At the Washington Post, Dave Weigel writes "This One Clinton Quote Shows Why Her Supporters Hate the Media," in which he deconstructs the process by which something Hillary Clinton said gets twisted into something detached from all meaning and reattached to existing sinister narratives about her.
In a riff on how to create jobs, Clinton made the fairly ordinary point that "if you don't have access to high-speed affordable broadband, which large parts of America do not," large employers will overlook your town. She continued:
If you drive around in some of the places that beat the heck out of me, you cannot get cell coverage for miles. And so, even in towns — so, the president was in Harrisburg. I was in Harrisburg during the campaign, and I met with people afterward. One of the things they said to me is that there are places in central Pennsylvania where we don't have access to affordable high-speed Internet.
Clearly, Clinton was expressing concern for people who are left without reliable cell phone and internet access in an age in which we have become dependent on these things.
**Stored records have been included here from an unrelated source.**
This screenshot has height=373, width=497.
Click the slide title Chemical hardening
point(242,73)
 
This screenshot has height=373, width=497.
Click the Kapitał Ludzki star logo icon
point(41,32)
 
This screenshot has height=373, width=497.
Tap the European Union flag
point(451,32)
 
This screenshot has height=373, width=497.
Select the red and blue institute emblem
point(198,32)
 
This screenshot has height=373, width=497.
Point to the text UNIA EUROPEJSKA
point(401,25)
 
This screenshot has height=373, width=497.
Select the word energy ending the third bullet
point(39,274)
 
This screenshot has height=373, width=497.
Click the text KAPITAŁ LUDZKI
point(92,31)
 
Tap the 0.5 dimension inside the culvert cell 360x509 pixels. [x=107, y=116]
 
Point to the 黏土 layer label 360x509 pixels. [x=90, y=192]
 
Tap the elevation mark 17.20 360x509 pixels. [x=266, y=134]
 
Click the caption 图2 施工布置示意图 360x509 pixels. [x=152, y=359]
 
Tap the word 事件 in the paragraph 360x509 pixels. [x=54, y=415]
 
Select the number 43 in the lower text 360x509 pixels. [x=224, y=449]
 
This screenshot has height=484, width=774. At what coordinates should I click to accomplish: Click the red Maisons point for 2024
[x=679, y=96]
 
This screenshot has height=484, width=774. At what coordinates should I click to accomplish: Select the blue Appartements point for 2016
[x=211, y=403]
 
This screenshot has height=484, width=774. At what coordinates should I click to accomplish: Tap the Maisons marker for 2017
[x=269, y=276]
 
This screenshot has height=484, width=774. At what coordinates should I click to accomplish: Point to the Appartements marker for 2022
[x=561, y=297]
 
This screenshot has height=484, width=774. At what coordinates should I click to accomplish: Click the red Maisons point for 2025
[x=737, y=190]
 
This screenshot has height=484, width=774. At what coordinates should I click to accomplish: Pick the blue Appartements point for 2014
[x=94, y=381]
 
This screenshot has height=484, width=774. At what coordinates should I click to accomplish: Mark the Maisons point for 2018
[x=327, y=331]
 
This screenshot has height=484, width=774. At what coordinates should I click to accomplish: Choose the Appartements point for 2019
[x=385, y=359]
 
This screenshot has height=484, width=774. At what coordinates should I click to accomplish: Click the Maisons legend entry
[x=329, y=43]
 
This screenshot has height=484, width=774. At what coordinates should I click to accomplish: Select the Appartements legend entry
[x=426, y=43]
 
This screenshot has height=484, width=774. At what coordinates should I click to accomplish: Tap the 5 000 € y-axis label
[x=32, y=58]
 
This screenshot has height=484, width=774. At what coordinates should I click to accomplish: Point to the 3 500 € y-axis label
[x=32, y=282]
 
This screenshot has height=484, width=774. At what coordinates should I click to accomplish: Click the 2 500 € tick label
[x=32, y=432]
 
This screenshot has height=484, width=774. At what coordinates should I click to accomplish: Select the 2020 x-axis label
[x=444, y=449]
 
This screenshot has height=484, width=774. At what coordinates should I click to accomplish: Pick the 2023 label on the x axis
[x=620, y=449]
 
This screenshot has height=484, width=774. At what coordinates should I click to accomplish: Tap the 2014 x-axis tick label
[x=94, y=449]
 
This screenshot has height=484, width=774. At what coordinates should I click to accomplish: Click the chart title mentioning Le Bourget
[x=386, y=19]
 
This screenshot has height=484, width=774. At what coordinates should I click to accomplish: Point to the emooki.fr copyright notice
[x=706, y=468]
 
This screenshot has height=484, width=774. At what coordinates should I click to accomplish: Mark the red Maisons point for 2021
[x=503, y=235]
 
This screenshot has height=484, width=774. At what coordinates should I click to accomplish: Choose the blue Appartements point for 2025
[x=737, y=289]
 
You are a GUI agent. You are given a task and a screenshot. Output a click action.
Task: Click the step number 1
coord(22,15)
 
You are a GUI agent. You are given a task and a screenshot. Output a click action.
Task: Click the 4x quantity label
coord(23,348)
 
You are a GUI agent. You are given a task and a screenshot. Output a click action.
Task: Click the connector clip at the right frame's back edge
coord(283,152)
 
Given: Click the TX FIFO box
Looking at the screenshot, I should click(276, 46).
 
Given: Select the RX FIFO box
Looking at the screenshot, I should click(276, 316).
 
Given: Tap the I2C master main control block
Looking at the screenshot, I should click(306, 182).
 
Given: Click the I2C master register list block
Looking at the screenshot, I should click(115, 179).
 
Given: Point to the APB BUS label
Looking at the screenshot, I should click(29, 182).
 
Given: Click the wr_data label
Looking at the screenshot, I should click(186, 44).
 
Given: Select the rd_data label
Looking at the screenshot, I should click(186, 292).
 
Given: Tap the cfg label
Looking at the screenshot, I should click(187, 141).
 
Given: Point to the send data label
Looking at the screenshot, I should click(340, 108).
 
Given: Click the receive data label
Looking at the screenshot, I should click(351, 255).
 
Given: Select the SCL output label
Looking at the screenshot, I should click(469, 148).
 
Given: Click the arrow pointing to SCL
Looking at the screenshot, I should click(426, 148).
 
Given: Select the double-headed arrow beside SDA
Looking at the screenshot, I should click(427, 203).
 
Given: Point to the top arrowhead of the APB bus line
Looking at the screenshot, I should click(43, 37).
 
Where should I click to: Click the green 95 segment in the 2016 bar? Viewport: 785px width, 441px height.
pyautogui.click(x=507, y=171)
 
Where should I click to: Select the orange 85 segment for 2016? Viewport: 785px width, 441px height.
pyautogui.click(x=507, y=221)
But, as Weigel details, members of the political press selectively quoted it to make it appear as though Clinton was an out-of-touch elite complaining that she couldn't get cell service in places that didn't vote for her.


See how that works? And then other members of the press ran with that framing, and, soon, the established narrative was that Clinton was blaming lack of cell phone coverage for losing the election.

When what she had actually been doing was expressing compassion for people in those areas and amplifying their concerns.

This is emblematic of a pattern we saw over and over throughout the election. It is one example, but it is representative of countless iterations of this dynamic.

It is infuriating—and it is a heartbreaking illustration of how media plays a major role in denying people help they need.


I want to stress this point: The problem is not that many members of the political press hate Hillary Clinton. It's that they allowed that hatred to doom people across this nation.

It's not great when members of the media who are tasked with accurately reporting on candidates observably hate one of the candidates. But the issue was not the hatred itself: It was people who hated her giving themselves permission to abandon any and all pretense of accuracy and fairness.

And then justifying it on the basis that she was "objectively unlikeable." (Unlike the entertaining Donald Trump, of course.)

One of the primary criticisms of Trump's presidency so far is that he continually prioritizes his own bigotry over what's best for the country. That is a good criticism. It deserves to be made over and over.

I have even seen some members of the political press effectively make that point.

And yet. Some of the same people who can make that point about Trump exhibit precisely the same prioritization of their own bigotry, their misogyny, over what's best for the country, when it comes to Hillary Clinton.

Perhaps it's no wonder that they had a preference for him. They are more like him than they would prefer to believe.